### What is asked
1. In the GPU notebook text, which GPU model does the nvidia-smi output report?
2. Please carry on the GPU notebook text from the point where it stops.

### Page text
First, you'll need to enable GPUs for the notebook:

- Navigate to Edit→Notebook Settings
- select GPU from the Hardware Accelerator drop-down

Next, confirm that you can connect to the GPU with tensorflow:

In [None]:
# A helper function to check for a GPU
def get_gpu ():
  if torch.cuda.is_available():
    torch.cuda.empty_cache()
    gc.collect()
    return torch.cuda.current_device()
  else:
    return -1

In [None]:
get_gpu()

0

In [None]:
!nvidia-smi

Sun May 28 15:45:21 2023       
+-----------------------------------------------------------------------------+
| NVIDIA-SMI 525.85.12    Driver Version: 525.85.12    CUDA Version: 12.0     |
|-------------------------------+----------------------+----------------------+
| GPU  Name        Persistence-M| Bus-Id        Disp.A | Volatile Uncorr. ECC |
| Fan  Temp  Perf  Pwr:Usage/Cap|         Memory-Usage | GPU-Util  Compute M. |
|                               |                      |               MIG M. |
|   0  Tesla T4            Off  | 00000000:00:04.0 Off |                    0 |
| N/A   41C    P8     9W /  70W |      3MiB / 15360MiB |      0%      Default |
|                               |                      |                  N/A |
+-------------------------------+----------------------+----------------------+
                                                                               
+-----------------------------------------------------------------------------+
| Proces

### Functions and Classes

In [None]:
#@title Load user-defined utility functions
# Import Data function
def import_data(path, text_col, label_col, index_col = None, index_val = None, enc = 'latin1'):
  """Import a CSV of sentences
  
  Args:
    path: A csv file path
    text_col: Name of column in csv containing sentences
    label_col: Name of column containing labels
    enc: File encoding to be used (optional)

### Collected material
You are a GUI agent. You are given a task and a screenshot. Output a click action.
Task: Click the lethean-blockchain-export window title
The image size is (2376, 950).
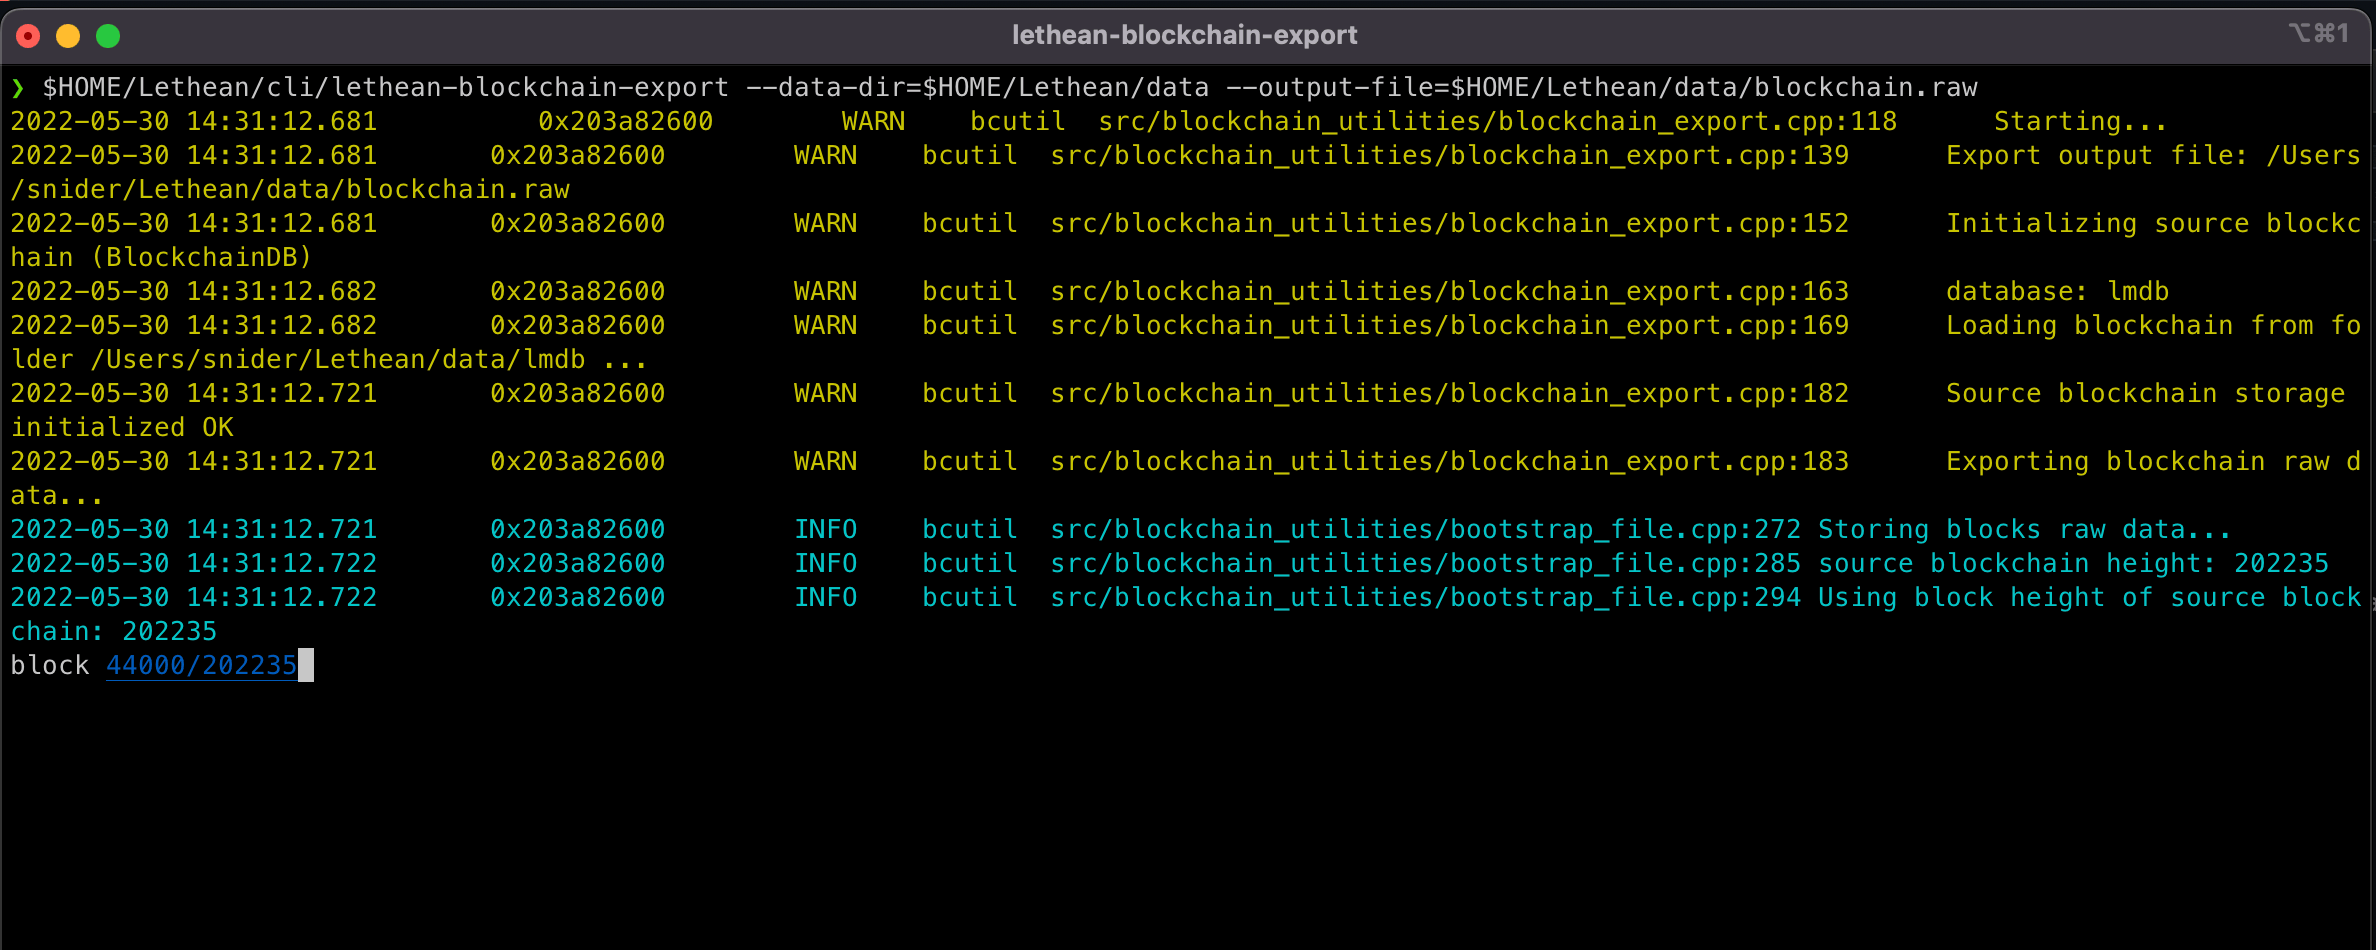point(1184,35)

### Results
1. Tesla T4

2.
  """
  df = pd.read_csv(path, encoding = enc,keep_default_na=False)
  if not isinstance(index_val, type(None)):
    df = df[df[index_col] == index_val]
  if label_col is None:
    return df[text_col].tolist(), df
  return df[text_col].tolist(), df[label_col].tolist(), df


# Get model for simple transformers
def get_model(model_type):
    if  model_type == "specter":
        model_name = "allenai/specter"
    elif model_type == "bert":
        model_name = "bert-base-cased"
    elif model_type == "roberta":
        model_name = "roberta-large"
    elif model_type == "distilbert":
        model_name = "distilbert-base-cased-distilled-squad"
    elif model_type == "distilroberta":
        model_type = "roberta"
        model_name = "cross-encoder/stsb-distilroberta-base"
    elif model_type == "electra-base":
        model_type = "electra"
        model_name = "cross-encoder/ms-marco-electra-base"
    elif model_type == "xlnet":
        model_name = "xlnet-large-cased"
    elif model_type == "bart":
        model_name = "facebook/bart-large"
    elif model_type == "deberta":
        model_type = "debertav2"
        model_name = "microsoft/deberta-v3-large"
    elif model_type == "albert":
        model_name = "albert-xlarge-v2"
    elif model_type == "xlmroberta":
        model_name = "xlm-roberta-large"
    else:
        warnings.warn("model_type not a pre-defined, setting model_type to model_name")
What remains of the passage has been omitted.